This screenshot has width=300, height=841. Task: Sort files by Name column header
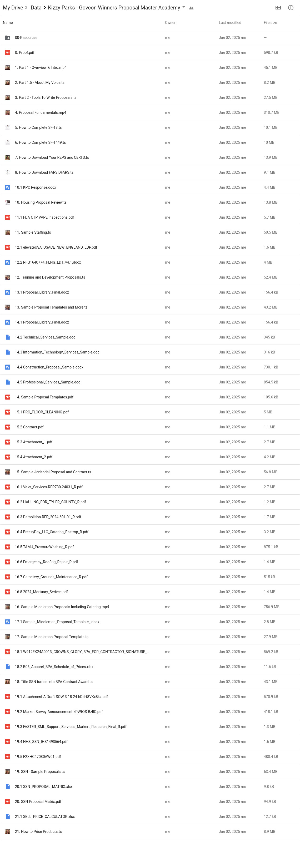pos(8,23)
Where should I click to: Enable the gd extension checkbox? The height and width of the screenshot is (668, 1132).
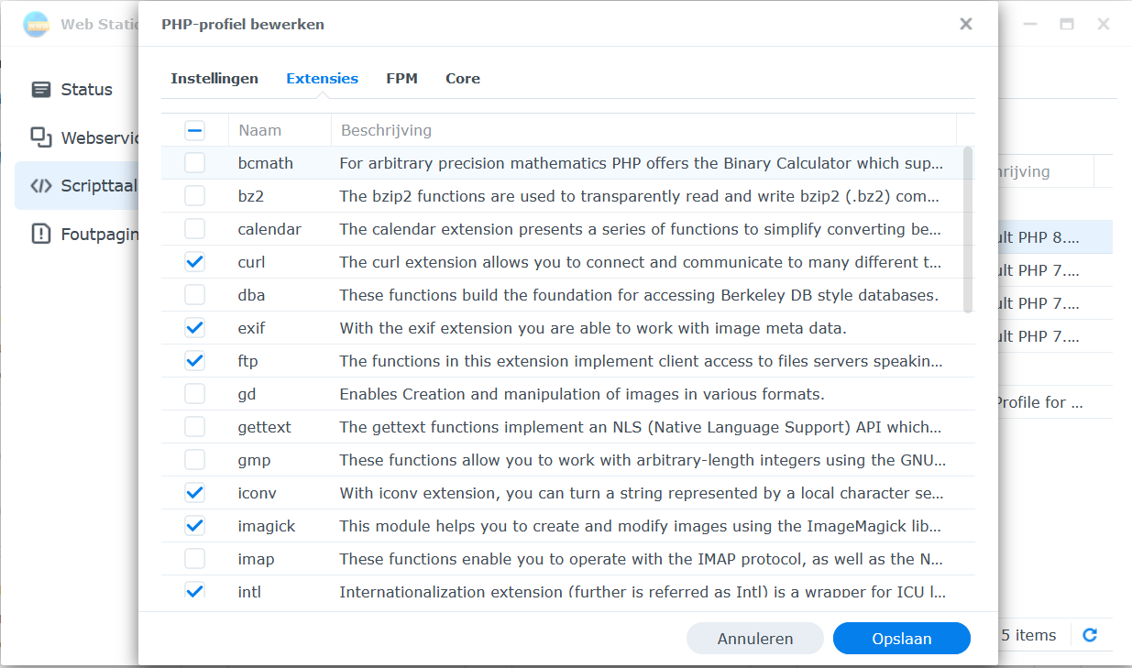coord(194,394)
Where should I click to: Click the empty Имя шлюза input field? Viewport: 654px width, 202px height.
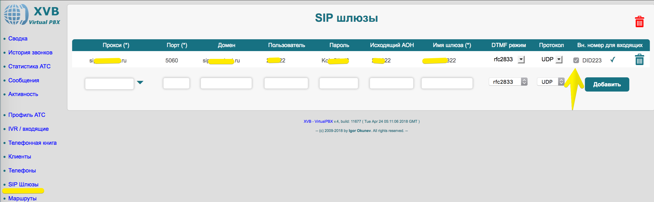coord(447,83)

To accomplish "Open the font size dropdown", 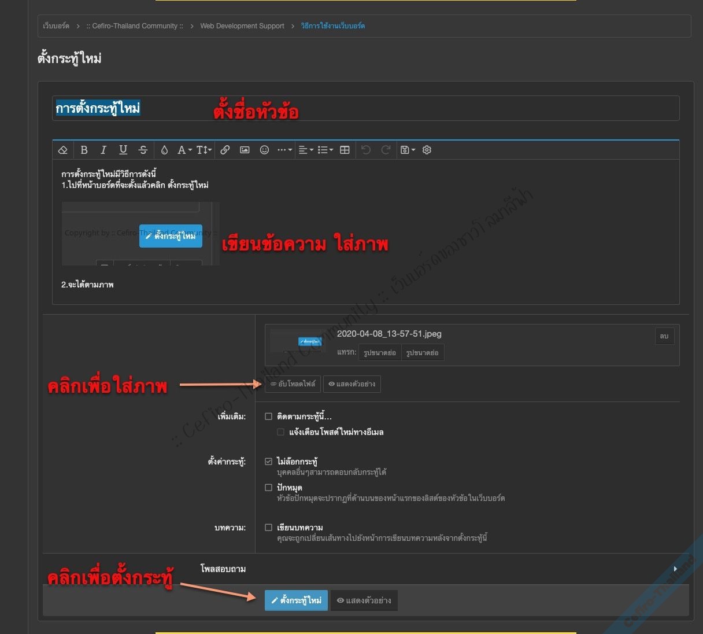I will pyautogui.click(x=204, y=150).
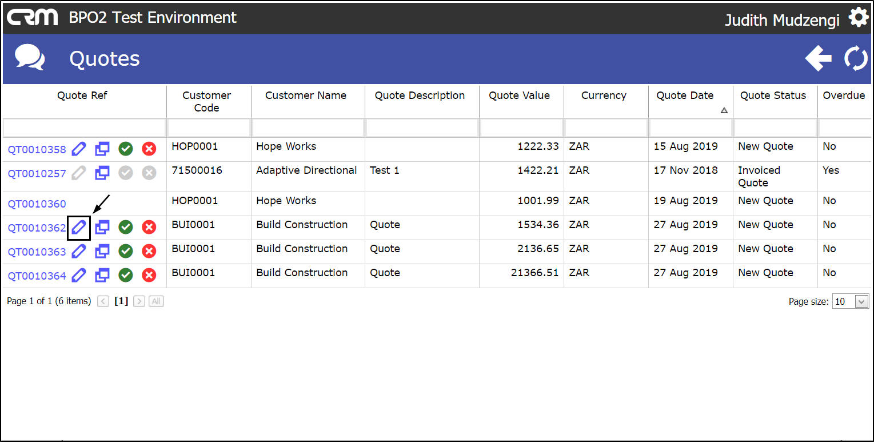Open quote link QT0010360

(37, 204)
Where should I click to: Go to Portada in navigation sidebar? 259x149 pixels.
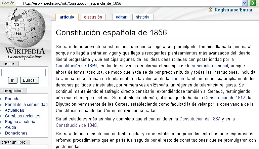(x=12, y=99)
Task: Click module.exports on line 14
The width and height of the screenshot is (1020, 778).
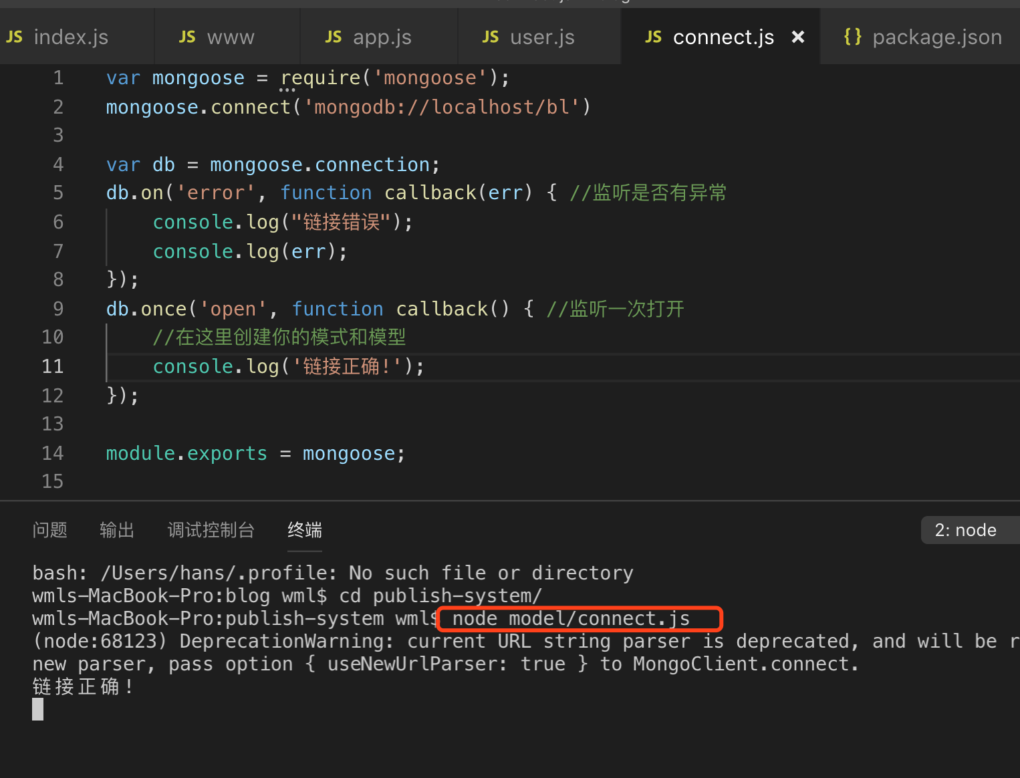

> _Task item_:
Output exactly the lines from the one containing "Task: Click module.exports on line 14" through the last line of the records above, both included, leaving out any pictures.

> _Task result_:
Task: Click module.exports on line 14
The width and height of the screenshot is (1020, 778).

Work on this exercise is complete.